In my view, there is no proof that Cianci and Corrente so
controlled the activities of all the municipal entities alleged to
be associates of the charged enterprise that the two’s shared
criminal purposes are reasonably imputed to each such entity.
There is no evidence that, for example, Cianci and Corrente
themselves could provide those willing to pay bribes with jobs in
City departments over which they lacked hiring authority; or that
they could contractually bind City departments under separate
leadership; or that they could sell City property; or that they
could grant or deny construction variances.
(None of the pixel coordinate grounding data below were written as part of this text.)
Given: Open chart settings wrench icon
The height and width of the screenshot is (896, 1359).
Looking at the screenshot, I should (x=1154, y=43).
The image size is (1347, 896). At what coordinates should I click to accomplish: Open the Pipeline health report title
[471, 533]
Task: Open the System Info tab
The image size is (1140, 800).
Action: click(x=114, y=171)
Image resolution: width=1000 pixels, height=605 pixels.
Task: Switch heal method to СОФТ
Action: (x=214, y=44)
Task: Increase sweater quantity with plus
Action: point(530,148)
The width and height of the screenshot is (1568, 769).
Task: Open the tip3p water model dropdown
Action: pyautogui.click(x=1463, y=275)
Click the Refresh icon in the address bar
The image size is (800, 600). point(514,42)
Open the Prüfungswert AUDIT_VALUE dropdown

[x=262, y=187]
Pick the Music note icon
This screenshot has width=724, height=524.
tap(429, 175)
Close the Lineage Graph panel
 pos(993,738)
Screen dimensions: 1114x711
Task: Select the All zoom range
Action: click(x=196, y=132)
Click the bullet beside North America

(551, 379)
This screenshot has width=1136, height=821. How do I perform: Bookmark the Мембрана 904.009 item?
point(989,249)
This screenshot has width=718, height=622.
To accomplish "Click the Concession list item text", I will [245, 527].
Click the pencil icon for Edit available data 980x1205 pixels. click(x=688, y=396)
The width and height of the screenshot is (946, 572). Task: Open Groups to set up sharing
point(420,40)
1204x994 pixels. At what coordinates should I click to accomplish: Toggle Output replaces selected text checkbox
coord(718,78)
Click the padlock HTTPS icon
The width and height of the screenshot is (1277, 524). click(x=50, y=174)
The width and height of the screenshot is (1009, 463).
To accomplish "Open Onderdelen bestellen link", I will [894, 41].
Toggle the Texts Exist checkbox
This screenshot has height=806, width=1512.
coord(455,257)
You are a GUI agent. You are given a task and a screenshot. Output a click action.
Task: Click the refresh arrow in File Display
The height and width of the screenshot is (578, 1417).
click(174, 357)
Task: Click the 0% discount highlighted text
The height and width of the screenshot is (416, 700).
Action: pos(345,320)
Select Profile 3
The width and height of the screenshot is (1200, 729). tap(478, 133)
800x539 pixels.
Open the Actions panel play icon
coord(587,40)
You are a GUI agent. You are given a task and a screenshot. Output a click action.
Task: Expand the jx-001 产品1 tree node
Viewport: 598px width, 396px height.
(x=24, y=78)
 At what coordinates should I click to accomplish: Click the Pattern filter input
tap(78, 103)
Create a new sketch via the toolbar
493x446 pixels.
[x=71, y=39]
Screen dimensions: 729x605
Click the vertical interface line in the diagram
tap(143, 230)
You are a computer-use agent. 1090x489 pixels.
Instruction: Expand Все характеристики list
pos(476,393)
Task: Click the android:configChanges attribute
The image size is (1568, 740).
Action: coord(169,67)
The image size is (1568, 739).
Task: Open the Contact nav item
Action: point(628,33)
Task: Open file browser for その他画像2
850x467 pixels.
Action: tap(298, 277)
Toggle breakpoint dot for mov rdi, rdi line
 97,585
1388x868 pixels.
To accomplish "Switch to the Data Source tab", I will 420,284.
Nor did the government
show that the persons, committees, and boards within the municipal
departments, offices, and agencies whose assistance the schemes
required abdicated their decision-making responsibilities to Cianci
or Corrente.19 In short, neither Cianci nor Corrente was shown to
have so dominated the affairs of the departments, offices, and
agencies claimed to be associated with the unlawful purpose
enterprise that each of these municipal entities might fairly be
found to have been an alter ego of Cianci or Corrente with respect
19
This statement is subject to the following two
qualifications. First, the jury could have found that Corrente
himself had the ability to dictate which towers were placed on the
police department's tow list. Second, the jury could have found
that the Board of Tax Assessment Review was effectively controlled
by Cianci and Corrente through the corrupt machinations of RICO co-
conspirators Joseph Pannone (BTAR's Chairman) and David Ead (BTAR's
Vice-Chairman).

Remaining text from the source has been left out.